Zika Virus Highlights Limitations to Reproductive Health Policies in Affected Countries

States Must Take Specific and Immediate Actions Beyond Pregnancy Avoidance Warnings

For Immediate Release

Physicians for Human Rights (PHR) said today that an urgent response to the Zika virus outbreak must include a coordinated global effort based on public health and human rights principles and that warning against pregnancy is a clearly insufficient approach to mitigating the effects of the virus. PHR released a paper today outlining priority actions the international community and governments should take to respond to the spread of the Zika virus.
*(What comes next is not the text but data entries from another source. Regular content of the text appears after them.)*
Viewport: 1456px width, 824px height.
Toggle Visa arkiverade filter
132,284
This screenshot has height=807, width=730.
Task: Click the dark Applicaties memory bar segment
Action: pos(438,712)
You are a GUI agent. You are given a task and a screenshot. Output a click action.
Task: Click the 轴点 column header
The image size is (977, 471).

“Recommendations to avoid pregnancy in countries where governments regularly limit women’s access to reproductive health services are absurd,” said Marianne Møllmann, PHR’s senior researcher. “Today’s WHO emergency meeting should move to implement policies that empower women to protect themselves.”
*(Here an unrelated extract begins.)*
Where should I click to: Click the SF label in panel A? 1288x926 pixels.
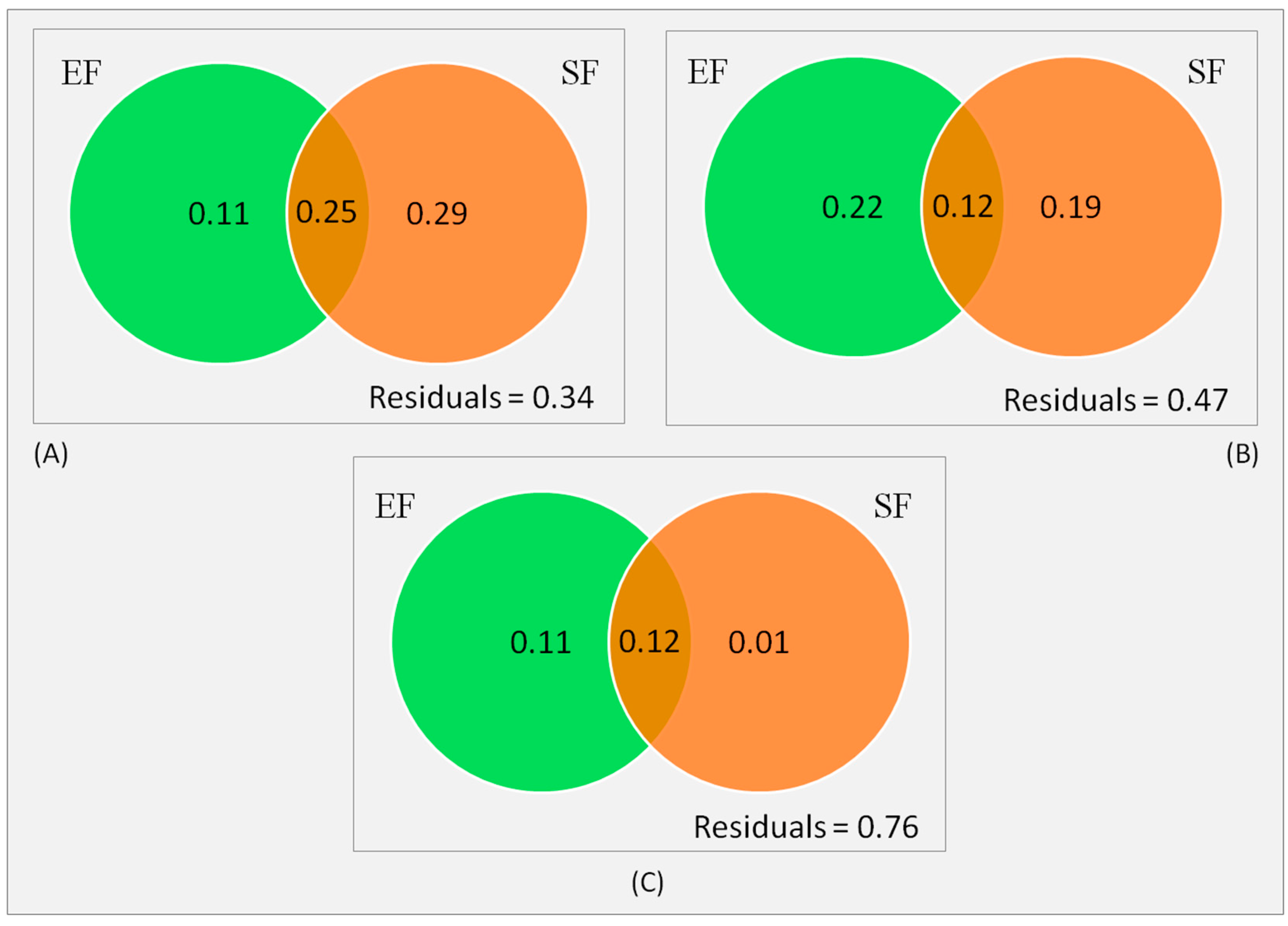(x=580, y=73)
PHR outlined immediate actions that must be taken to address the Zika outbreak:

  • Global support for coordinated assessment, surveillance, and identification of risk factors: The international community, led by the WHO, should immediately design and implement a plan for consistent detection and surveillance of the virus, as well as identification of immediate and long-term effects of infection.
  • Coordination of appropriate strategies for containing the spread of Zika: In the case of mosquito-borne diseases, experience shows that the affected community must be educated and involved in implementation, and that most successful interventions include a mixture of barrier strategies such as the use mosquito nets and insect repellant, behavioral strategies such as covering open water containers, and community-based strategies such as the draining of ponds and other mosquito breeding grounds and the use of insecticides in larger areas.
  • Ensuring a coordinated strategy for dissemination of information: Information on transmission, how to prevent transmission, and how to mitigate symptoms for a person who has been infected must include ensuring access to family planning methods, addressing intimate partner violence, and developing easily comprehensible information about the actual risks and prevention factors for Zika infection.
  • Avoiding blanket testing: Strategies for detection of the virus must avoid blanket testing of pregnant women even if they are asymptomatic. All testing must be based on informed consent. No one should be compelled to obtain an abortion or to carry a pregnancy to term.
  • Review and approval of treatment and vaccine: All safeguards must be taken to ensure that any drug approved for human use has passed through the appropriate clinical studies and review process. International investment and support should ensure that this process is as short as possible.

“We need a concerted, coordinated approach to the Zika outbreak,” said Møllmann, “one that fully respects the human rights and autonomy of those at risk."

PHR submitted its recommendations on the Zika crisis to the WHO, which has called an emergency global coordination meeting today.